I only remember my mother's mother as a very old lady. Grandma Church was in her eighties when she died, in what must have been 1952, because I was only four and recall for some reason the gaiters and
brown checked coat I wore on the day of her death, alas the same day as the death of one of the two spinster Gardiner sisters who lived next door, Miss Lou and Miss Grace. So that I, hopping in from the garden into the kitchen where my mother was crying, still chanting my repeated refrain of the day, ‘Poor Grandma, poor Miss Gardiner,' was rounded on with natural asperity by my mother, who said, ‘Never mind Miss Gardiner, how about
Grandma?'
— and my father made everything worse by telling her off for being unfair. The guilt of having caused my mother double pain still gives me a little stab of unhappiness.

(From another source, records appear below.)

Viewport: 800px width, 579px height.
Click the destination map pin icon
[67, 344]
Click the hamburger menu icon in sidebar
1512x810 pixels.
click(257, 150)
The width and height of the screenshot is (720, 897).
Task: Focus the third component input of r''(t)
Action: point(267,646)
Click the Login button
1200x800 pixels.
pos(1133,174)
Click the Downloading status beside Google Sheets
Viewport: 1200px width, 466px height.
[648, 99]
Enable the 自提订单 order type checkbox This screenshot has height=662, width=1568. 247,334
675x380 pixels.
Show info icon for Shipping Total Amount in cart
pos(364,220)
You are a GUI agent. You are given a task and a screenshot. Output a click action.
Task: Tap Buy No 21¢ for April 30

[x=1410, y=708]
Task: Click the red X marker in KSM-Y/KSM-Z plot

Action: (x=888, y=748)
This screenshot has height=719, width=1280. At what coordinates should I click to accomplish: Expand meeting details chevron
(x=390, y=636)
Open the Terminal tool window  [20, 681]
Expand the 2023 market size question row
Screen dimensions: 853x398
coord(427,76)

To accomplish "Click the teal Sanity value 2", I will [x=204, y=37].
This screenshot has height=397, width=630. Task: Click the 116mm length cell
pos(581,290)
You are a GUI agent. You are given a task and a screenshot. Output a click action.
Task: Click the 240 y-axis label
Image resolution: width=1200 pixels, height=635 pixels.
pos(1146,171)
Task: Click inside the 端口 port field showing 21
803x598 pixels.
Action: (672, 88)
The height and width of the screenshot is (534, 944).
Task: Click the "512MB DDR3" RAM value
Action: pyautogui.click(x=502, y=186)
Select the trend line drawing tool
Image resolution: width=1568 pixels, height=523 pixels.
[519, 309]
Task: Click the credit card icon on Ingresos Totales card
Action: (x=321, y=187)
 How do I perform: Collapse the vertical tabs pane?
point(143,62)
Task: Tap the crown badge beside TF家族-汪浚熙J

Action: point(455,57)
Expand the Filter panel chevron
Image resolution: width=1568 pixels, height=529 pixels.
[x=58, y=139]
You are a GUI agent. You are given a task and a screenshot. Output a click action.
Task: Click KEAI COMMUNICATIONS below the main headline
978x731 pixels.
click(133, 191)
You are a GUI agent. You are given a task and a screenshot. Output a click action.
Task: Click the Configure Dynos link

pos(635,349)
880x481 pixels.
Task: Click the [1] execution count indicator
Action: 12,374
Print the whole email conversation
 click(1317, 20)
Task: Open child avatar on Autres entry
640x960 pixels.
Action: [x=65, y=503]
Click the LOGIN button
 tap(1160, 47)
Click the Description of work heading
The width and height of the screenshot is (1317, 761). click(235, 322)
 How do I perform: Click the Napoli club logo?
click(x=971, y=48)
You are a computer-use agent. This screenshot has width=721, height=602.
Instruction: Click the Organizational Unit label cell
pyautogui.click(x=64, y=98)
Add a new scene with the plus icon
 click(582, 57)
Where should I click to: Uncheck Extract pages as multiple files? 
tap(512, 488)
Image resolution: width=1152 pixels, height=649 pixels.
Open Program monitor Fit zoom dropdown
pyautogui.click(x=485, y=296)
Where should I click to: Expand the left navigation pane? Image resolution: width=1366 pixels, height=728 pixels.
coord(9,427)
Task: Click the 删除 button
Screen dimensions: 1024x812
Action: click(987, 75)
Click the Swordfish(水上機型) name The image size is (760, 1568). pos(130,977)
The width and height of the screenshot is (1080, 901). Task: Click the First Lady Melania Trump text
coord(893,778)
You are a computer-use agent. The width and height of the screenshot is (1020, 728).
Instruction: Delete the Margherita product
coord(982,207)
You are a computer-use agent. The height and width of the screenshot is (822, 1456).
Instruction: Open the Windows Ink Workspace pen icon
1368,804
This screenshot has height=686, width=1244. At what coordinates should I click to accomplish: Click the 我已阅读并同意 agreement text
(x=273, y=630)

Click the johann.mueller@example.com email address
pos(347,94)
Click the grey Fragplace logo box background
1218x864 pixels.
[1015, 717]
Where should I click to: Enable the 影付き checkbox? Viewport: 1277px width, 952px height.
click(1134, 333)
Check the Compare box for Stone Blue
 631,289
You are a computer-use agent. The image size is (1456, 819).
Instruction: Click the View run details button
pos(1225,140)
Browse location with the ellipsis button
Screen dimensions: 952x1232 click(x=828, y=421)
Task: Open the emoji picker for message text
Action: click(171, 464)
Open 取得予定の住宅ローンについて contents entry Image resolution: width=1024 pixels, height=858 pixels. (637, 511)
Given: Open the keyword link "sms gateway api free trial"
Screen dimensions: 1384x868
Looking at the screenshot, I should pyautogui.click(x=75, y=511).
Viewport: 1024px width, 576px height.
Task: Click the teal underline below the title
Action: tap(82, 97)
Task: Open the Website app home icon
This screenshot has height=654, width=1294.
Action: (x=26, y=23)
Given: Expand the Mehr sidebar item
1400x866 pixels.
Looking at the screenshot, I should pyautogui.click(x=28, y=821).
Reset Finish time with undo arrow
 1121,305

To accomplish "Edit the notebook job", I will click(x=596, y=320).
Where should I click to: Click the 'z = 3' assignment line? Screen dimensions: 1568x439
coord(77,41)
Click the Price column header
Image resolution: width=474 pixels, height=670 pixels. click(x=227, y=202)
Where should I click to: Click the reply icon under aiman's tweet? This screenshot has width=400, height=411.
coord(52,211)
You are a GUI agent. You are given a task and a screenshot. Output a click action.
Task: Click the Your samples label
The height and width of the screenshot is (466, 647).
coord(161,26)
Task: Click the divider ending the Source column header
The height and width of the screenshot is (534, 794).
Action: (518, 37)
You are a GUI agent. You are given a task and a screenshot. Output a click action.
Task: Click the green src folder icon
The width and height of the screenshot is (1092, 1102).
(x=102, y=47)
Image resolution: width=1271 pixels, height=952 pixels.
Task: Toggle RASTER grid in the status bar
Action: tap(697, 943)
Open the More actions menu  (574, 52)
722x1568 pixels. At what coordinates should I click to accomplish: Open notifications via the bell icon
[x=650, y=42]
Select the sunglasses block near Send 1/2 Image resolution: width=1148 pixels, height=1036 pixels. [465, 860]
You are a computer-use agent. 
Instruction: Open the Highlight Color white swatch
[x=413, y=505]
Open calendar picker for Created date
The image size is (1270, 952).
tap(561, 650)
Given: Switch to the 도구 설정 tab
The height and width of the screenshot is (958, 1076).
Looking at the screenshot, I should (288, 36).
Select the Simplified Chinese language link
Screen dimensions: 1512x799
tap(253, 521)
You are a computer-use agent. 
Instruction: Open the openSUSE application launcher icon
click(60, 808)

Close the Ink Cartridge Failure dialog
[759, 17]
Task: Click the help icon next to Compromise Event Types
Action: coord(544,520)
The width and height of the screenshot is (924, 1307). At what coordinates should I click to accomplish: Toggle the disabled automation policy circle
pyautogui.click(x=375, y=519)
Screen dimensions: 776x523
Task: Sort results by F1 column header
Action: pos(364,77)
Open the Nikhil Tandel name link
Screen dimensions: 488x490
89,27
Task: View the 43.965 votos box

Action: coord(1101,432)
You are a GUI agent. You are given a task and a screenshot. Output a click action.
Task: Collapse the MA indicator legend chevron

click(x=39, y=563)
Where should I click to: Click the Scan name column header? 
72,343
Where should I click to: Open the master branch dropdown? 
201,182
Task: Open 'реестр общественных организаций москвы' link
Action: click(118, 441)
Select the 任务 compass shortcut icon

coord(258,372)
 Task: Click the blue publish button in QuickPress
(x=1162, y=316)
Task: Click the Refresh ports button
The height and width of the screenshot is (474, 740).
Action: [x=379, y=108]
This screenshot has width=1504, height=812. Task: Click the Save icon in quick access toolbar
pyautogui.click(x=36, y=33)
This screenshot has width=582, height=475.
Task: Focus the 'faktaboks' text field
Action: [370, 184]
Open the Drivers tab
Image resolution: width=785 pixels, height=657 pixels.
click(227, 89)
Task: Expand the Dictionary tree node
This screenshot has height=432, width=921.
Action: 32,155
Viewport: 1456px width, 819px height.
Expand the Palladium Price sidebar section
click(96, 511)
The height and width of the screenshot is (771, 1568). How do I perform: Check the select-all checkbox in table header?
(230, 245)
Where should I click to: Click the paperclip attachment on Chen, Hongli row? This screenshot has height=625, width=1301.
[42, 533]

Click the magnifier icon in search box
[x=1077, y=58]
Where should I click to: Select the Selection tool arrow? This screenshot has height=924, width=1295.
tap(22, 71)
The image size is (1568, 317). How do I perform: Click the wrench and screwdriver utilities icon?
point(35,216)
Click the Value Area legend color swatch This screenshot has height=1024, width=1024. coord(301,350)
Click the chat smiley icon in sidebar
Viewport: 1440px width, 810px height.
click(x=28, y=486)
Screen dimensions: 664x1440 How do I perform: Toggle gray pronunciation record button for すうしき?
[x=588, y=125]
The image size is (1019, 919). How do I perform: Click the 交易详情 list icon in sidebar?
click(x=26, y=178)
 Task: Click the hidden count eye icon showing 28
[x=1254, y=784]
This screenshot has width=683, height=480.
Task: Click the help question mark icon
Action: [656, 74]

Grandma Church, to me, was an old lady, tall and big for an old lady, who made puzzling jokes and had long ashen and brindled hair wound around her head in a thin coiled sausage, and dark brown tortoise-shell spectacles. She had a fur coat with shiny worn edges that probably came from her employer Mrs Coe, but she still had a smiley mouth, not like the thin lips that most old people had, a feature I always admired in my mother, whose mouth never grew mean or old. Grandma Church would bend over and talk to me, so I liked her even if I never quite understood her, but then children never quite understand grownups, so this seemed nothing remarkable. I remember, one time when Grandma and Grandpa were staying with us at Bromsgrove, a conversation one day on the sunny landing about a hair, which Grandma showed me, and stroked across the palm of my hand (was it growing on her face? Perhaps.) When I reported this to my parents I recall my father looking serious, and saying something to my mother, who said, ‘Oh she's all right, Vic, never mind.' This was explained much later when Mum told me that her mother had been ‘senile' in her last few
years but that Grandpa hadn't helped by ‘taking over everything at home so she felt that she couldn't do anything at all'.